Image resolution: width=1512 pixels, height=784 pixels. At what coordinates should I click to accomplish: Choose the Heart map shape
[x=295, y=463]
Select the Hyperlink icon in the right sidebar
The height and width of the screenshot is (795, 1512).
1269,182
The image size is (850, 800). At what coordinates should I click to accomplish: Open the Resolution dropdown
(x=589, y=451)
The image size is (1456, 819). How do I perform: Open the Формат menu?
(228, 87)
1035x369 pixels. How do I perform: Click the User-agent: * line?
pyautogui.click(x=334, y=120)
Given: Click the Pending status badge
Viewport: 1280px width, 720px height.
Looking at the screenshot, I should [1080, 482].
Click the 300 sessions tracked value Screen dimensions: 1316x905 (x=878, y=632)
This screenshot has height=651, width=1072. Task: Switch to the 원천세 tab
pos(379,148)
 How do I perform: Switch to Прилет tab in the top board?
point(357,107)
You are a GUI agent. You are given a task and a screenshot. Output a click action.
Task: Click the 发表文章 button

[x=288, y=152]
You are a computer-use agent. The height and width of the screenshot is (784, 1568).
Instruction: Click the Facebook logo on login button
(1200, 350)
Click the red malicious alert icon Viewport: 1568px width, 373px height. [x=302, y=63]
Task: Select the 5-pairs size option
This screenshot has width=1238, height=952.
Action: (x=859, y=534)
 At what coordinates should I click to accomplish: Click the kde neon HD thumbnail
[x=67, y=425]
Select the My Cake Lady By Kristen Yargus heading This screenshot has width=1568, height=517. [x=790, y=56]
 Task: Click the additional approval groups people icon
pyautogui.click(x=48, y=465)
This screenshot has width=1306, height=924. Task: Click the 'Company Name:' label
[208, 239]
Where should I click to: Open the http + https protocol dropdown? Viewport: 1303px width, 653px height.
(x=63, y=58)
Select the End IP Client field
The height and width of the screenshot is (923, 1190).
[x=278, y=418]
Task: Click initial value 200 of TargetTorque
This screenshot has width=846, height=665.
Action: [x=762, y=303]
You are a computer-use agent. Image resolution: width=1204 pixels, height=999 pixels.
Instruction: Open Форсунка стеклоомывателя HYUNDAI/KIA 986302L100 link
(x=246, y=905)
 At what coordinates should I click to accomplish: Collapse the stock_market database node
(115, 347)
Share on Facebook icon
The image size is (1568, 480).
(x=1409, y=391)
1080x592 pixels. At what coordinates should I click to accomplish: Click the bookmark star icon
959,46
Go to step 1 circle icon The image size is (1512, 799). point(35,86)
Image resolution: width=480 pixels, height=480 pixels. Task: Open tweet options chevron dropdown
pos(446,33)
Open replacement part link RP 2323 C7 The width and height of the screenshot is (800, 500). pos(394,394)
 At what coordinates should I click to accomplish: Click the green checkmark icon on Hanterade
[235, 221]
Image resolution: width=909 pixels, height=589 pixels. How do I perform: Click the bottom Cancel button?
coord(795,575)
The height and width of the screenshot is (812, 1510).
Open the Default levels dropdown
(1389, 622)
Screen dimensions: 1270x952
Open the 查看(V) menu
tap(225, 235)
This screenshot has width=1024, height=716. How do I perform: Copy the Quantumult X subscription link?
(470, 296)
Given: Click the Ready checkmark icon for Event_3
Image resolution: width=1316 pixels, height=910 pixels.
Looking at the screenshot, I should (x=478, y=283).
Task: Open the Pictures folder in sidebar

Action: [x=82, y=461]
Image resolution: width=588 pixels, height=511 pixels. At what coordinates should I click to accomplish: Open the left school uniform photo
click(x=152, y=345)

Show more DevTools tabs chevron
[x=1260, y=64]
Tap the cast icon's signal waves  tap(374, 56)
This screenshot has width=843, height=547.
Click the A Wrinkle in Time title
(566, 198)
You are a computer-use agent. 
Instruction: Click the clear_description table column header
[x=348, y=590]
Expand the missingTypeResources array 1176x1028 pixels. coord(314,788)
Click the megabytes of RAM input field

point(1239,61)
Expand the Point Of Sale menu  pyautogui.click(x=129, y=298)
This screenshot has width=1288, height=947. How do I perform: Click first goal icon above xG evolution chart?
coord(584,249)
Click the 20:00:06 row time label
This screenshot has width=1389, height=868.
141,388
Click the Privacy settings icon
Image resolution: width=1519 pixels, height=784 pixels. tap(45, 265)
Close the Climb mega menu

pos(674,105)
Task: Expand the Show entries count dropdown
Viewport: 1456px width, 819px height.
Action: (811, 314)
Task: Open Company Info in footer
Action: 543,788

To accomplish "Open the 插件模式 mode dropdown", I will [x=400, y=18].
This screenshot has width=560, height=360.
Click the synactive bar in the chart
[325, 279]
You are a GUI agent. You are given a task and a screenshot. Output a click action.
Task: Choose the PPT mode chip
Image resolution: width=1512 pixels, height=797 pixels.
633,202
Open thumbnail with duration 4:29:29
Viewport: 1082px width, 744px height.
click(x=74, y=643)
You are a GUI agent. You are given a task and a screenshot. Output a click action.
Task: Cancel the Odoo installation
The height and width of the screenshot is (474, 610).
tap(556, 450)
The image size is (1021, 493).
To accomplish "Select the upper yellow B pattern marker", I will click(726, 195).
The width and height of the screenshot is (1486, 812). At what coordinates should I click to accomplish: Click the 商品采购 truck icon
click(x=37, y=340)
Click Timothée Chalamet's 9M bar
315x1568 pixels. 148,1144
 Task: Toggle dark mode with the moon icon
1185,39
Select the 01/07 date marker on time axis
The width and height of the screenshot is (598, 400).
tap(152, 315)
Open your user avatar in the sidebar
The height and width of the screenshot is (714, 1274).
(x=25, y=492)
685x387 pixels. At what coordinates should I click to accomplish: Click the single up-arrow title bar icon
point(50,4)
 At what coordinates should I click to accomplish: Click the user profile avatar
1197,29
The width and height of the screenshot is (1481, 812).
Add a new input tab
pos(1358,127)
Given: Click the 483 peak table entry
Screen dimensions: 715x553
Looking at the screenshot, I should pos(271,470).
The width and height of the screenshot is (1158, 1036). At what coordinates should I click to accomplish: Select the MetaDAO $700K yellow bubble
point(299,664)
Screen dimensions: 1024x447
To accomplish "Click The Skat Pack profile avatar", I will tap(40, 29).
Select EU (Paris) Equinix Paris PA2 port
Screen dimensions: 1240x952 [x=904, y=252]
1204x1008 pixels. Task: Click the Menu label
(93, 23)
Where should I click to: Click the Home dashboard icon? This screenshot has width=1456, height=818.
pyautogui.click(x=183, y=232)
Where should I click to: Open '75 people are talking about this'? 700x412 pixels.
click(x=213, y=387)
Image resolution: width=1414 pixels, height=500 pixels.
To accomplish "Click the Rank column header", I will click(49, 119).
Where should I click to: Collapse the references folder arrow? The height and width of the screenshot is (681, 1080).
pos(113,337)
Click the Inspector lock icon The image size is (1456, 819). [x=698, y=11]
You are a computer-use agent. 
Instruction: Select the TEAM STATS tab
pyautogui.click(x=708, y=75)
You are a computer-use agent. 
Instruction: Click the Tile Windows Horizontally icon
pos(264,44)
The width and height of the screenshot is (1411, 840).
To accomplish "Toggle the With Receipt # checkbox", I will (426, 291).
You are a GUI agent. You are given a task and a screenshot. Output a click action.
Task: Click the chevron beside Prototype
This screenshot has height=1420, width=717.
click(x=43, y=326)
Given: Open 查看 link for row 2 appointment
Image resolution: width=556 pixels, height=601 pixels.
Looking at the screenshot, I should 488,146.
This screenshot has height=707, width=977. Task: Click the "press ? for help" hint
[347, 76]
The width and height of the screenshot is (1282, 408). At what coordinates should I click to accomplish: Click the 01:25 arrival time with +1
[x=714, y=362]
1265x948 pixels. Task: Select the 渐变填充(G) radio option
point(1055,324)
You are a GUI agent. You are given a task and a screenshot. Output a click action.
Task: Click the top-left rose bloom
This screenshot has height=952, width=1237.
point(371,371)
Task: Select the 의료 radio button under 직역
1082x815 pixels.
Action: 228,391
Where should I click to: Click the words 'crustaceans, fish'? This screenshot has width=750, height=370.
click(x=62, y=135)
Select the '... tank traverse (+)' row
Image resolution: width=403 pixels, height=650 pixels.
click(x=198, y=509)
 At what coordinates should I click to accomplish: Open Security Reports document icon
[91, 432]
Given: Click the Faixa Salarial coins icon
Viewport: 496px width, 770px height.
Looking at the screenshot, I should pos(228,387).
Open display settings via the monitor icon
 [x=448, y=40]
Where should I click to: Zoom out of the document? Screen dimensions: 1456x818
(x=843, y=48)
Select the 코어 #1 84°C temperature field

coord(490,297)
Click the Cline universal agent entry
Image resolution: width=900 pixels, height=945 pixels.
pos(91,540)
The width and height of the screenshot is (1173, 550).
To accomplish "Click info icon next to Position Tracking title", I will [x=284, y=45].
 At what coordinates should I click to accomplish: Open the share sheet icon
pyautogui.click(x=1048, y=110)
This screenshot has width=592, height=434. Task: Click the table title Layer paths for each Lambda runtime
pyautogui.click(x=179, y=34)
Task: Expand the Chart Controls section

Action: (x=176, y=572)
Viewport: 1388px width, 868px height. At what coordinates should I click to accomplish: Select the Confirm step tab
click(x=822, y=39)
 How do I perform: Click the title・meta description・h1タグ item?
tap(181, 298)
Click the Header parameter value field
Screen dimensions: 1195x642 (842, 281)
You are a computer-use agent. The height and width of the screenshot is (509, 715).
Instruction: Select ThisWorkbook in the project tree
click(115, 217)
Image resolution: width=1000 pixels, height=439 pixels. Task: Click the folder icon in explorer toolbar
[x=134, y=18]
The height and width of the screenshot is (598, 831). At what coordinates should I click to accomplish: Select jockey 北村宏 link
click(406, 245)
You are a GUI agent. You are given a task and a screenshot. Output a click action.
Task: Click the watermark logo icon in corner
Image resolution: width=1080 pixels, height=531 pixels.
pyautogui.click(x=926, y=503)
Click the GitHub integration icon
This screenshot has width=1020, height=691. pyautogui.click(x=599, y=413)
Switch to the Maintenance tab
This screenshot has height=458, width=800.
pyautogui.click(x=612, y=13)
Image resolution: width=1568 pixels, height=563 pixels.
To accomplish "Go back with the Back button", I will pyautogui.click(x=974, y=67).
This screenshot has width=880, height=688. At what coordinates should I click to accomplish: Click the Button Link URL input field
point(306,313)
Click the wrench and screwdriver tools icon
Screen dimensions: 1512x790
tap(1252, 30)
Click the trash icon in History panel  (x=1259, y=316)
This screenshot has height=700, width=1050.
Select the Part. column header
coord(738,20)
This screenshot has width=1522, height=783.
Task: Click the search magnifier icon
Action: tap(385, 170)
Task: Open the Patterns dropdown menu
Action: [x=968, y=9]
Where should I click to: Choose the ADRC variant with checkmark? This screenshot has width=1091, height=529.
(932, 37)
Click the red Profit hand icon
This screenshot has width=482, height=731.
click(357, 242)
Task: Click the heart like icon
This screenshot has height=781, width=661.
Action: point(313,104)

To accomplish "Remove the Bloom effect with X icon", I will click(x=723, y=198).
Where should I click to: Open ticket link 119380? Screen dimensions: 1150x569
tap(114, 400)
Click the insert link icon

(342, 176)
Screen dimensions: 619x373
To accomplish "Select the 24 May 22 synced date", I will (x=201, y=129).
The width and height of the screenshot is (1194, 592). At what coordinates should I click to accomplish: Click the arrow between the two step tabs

◆ ◆ ◆ ◆

▶ **Aim**: Rewrite the records in the stretch from the line containing "is (784, 1568)." through the line containing "Select the My", replacing "thumbnail" with "preview" and leaving everything else unchanged.

▶ **Response to this task**:
You are a computer-use agent. The height and width of the screenshot is (784, 1568).
Instruction: Click the Facebook logo on login button
(1200, 350)
Click the red malicious alert icon Viewport: 1568px width, 373px height. [x=302, y=63]
Task: Select the 5-pairs size option
This screenshot has width=1238, height=952.
Action: (x=859, y=534)
 At what coordinates should I click to accomplish: Click the kde neon HD preview
[x=67, y=425]
Select the My Cake Lady By Kristen Yargus heading This screenshot has width=1568, height=517. [x=790, y=56]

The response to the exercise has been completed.